Pero el grupo más numeroso, añade, era el de los haitianos. Para 1920, significa Herrera, Montecristi era la ciudad no cañera con mayor cantidad, por el gran intercambio que tenía con Haití. De la casa de Isabel Mayer, “una de las mujeres más ricas de Montecristi”, Trujillo dio la orden de la matanza haitiana de 1937, asevera el profesor, después de haber recibido una comisión de ganaderos y agricultores que fueron a quejarse de los robos en la frontera. En Montecristi, expresa, fue más cruda la masacre. Se inició en “La Playita”, donde residía una comunidad de pescadores haitianos.

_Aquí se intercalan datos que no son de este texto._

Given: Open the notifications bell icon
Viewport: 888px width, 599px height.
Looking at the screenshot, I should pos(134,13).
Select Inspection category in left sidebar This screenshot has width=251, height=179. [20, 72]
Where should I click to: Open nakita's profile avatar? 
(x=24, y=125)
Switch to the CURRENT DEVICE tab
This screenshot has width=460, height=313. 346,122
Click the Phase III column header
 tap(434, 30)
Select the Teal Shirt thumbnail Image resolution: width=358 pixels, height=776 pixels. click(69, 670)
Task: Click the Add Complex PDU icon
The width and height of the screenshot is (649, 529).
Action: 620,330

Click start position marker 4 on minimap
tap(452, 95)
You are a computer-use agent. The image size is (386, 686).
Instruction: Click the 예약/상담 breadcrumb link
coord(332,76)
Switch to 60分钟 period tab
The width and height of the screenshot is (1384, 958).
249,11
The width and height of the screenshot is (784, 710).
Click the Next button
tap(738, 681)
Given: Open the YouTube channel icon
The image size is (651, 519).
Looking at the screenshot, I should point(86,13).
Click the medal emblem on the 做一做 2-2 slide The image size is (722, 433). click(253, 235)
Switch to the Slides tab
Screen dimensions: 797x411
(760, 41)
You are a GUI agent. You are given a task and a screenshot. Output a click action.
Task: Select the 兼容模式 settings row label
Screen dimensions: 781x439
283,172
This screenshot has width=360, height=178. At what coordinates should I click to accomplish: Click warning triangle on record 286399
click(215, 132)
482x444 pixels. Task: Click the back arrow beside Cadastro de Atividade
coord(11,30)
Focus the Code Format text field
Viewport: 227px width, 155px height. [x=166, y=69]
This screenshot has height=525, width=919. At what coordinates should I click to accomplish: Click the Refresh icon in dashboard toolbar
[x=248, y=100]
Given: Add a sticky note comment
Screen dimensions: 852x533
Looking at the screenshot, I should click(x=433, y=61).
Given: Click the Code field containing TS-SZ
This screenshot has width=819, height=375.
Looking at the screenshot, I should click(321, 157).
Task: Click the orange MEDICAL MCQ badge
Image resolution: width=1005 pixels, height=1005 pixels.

Refiere la estrecha amistad entre Isabel Mayer y Trujillo. La señora, heredera de una grandiosa fortuna que le dejó su padre Emilio Zeferino Mayer, “se especializó en reclutar mujeres” para el Generalísimo, que la designó delegada del gobierno en la región, senadora, y posteriormente bautizó a Villa Vásquez con su nombre. “Como una ironía de la historia, esta dama estuvo casada con Manuel Francisco Tavárez Ramos, padre del líder antitrujillista Manolo Tavárez Justo”

En 1939 la ciudad recuperó su bonanza y su brillo con la instalación de la Grenada Company, pero volvió a “vaciarse” cuando la empresa bananera cerró sus operaciones.

Empero, “ocupa un lugar privilegiado en la historia: tenía el archivo más importante de la región, uno de los primeros acueductos, servicio telegráfico, la primera  fábrica de hielo, servicios de hotelería, farmacias, lavandería, talleres de ebanistería y herrería, platería, alfarería,  impresión, fotografía, un gran desarrollo cultural y una  diversidad de periódicos dirigidos por destacados intelectuales”, expresa.

Fue la cuna del Movimiento Revolucionario 14 de Junio. “Cuando se develó el complot, una gran cantidad de empleados de la Grenada cayeron presos”. Además de esta agrupación, que según Herrera fundaron en Montecristi Manolo Tavárez y su esposa Minerva Mirabal, allí se constituyó la antitrujillista “Legión Azul”, comandada por Domingo Peña Castillo, “integrada por Lisandro Macarrulla, Cayeyo Grisanty, Yuyo D’Alessandro, entre otros”

El atraso actual se debe a que “no hay actividad productiva, no lograron desarrollar una agricultura comercial a pesar de tener abundantes tierras fértiles y contar con las aguas del Yaque, que en la actualidad no tienen valor por la gran contaminación”.

 

Zoom

La calle

Con las calles de Santo Domingo que honran las provincias. Trujillo quiso fortalecer “la unidad nacional entre las diferentes regiones y comarcas del país”, porque, según la resolución, la Capital pertenecía por igual a todo el territorio de la República. El 22 de diciembre de 1941 “consagró en  Ciudad Trujillo un recuerdo de cada una”, designando varias vías con sus nombres, entre ellas la “Montecristi”, en San Carlos.  Comienza en la Juan Bautista Vicini y termina en la avenida 27 de Febrero.